De pronto la sonrisa volvió a iluminar la cara del poli, dejando ver los hoyuelos y unos dientes muy blancos.
—Si me pagaran, no andaría en un coche sacado del depósito de decomisados, ¿no te parece?
Pensé que esa no era una respuesta, podía haber muchas razones por las que el hombre andaba en un coche tuneado, por ejemplo, podía ser fan de San La Muerte. Sin embargo, no me animé a insistir.
—¿Qué sabes de Pescado Podrido? —preguntó Valeria en ese momento, volviendo la atención de todos hacia ella mientras volvía a cruzar las piernas.
—Su verdadero nombre es Wilson Tolaba —respondió Montorvo—, es un narco que organiza la entrega en esta zona.
—¿De eso no se ocupaba Chorizo Colorado? —pregunté.
—Y si se sabe todo eso, ¿por qué no está preso? —interrumpió Valeria. Todos se la quedaron mirando.
—Porque no hay pruebas, solo rumores —explicó el poli con paciencia—. Nadie se anima a denunciar.
—¿Y por qué la mafia quiere que le hagamos mal de ojo? —quiso saber Soraya—. Primero a Chorizo Colorado y luego a Pescado.
—No hay que mezclar las cosas —respondió Conde—. Chorizo Colorado era de los Topos.
—Aparentemente los Topos desean entrar en esta zona para poder posicionarse como dueños de toda la ciudad. Hubo enfrentamientos aislados entre ellos y los Pocos, pero hasta ahora eran peleas menores. Ahora las cosas parecen estar cambiando, Chorizo Colorado y Pescado Podrido son vendedores sin importancia, pero el dato concreto es que uno era de los Topos y el otro es de los Pocos —informó Montorvo.
—¡Y por eso no nos vamos a meter! —Interrumpí, poniéndome de pie—. No vamos a entrar en una guerra entre bandas. No sabemos si los Topos o los Pocos o qué otra banda de imbéciles tiene a mamá y NO vamos a tomar parte.
Valeria también dejó su asiento, caminó contoneándose como si se hallara sobre una alfombra roja y se detuvo cuando estuvo a contraluz frente a la ventana.
—Primita —dijo con un mohín mientras empujaba su trasero hacia atrás y movía un poco las caderas—, no estás en condiciones de negarte. Les he dejado claro que el mal de ojo es TU especialidad. Pero si así y todo crees que tu vida no tiene importancia, que no vale la pena… —frunció los labios—. Bueno, quizá tu vida en realidad no vale la pena. Pero a lo que voy es que también está en riesgo la mía, ¿acaso no te has dado cuenta? ¡Incluso les di mi tarjeta personal!
Antes de que alguien contestara, hizo un par de pasos hacia un sillón, se dobló el tobillo y fue a caer teatralmente en las rodillas del abogado.
Rugí y levanté a mi prima de un tirón, por un segundo quedamos las dos de pie, luego el impulso tomado nos llevó hacia atrás y ambas fuimos a dar de culo contra el suelo.
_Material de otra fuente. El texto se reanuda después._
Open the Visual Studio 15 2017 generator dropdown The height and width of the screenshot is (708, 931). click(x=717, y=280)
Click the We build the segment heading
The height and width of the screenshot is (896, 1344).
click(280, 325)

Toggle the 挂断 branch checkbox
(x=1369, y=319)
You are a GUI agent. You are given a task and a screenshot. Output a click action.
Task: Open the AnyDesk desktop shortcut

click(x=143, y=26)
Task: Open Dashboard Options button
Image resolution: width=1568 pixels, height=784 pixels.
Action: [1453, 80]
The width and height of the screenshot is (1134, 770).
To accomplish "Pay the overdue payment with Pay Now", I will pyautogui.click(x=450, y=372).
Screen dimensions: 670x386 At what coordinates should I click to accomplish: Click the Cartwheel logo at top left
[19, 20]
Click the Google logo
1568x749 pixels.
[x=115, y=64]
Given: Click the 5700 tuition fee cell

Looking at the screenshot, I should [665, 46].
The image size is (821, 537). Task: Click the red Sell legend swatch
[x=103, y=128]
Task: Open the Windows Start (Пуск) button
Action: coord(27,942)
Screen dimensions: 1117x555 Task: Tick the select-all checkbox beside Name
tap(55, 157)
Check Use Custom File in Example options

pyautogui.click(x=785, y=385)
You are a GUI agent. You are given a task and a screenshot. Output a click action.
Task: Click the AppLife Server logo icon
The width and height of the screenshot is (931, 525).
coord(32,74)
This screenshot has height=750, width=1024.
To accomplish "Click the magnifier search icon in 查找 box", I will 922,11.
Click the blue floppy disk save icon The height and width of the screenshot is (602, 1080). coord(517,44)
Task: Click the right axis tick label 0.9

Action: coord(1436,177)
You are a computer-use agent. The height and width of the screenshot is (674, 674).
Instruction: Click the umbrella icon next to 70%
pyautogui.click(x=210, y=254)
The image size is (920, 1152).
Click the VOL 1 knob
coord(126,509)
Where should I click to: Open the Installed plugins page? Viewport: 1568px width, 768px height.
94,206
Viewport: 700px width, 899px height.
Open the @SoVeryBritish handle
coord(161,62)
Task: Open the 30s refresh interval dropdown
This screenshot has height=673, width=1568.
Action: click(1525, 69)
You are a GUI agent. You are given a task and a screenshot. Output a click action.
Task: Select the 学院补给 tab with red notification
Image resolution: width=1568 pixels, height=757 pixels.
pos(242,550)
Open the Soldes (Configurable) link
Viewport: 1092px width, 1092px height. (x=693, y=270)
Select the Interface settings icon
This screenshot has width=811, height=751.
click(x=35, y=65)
Valeria sollozó y los dos hombres se levantaron a ayudarla.
—Si no haces ese mal de ojo, va a matarme la mafia, ¡por favor, Malalita querida! —lloriqueó.
Muerta de rabia, miré a los cuatro. Valeria parecía realmente asustada; el abogado y el poli aguardaban con curiosidad mi respuesta, Soraya había cerrado los ojos y no pude leer su expresión.
—¡Bah, no hagas caso a esas tontas amenazas!—protesté, pero al mirar a los cuatro, me percaté de que todos ellos se las tomaban en serio, incluso Soraya me miraba alarmada—. Puedo ir a ver a estos italianos y pedirles que le digan a su amiga que no tengo el poder —continué débilmente, enrojeciendo de vergüenza—. ¡Es verdad, no tengo ningún poder! —Tragué saliva—. Bueno, ¿qué tal eso, eh? Si les digo que soy un fraude, ¿por qué iban a molestarse en matarme?
—Todavía querrían matarme a mí —señaló Valeria. Estuve a punto de decirle que eso no era algo que me inquietara.
Montorvo se encogió de hombros.
—No creo que les guste todo este enredo, la mentira. Puede que se olviden y no tomen represalias. Puede que lo recuerden… Desde la policía me temo que no podemos hacer nada. No hay constancias ni del pedido ni de la amenaza.
—No hay pruebas —coincidió el abogado.
—Por el momento no puedo protegerte. —El poli sacudió la cabeza y miró hacia el suelo como si se sintiera frustrado.
—No puedes dejar que me maten —intervino Valeria—. Mi madre no te lo perdonaría.
En eso tenía razón, pensé, y se me escapó un suspiro.
—¿Y si aceptamos? ¿Qué pasa si hago el mal de ojo al Pescado ese? —pregunté.
Montorvo y Conde intercambiaron una mirada que no comprendí.
—Supongo que no debería pasar nada —reflexionó el abogado—. Habrás cumplido con su pedido, y Pescado seguirá como si nada. —Siguió un largo silencio—. ¿Qué? ¿Acaso el mal de ojo existe?
—¡Si será ignorante! —se escandalizó Soraya, y como todos se quedaron mirándola, agregó—: ¡Claro que existe!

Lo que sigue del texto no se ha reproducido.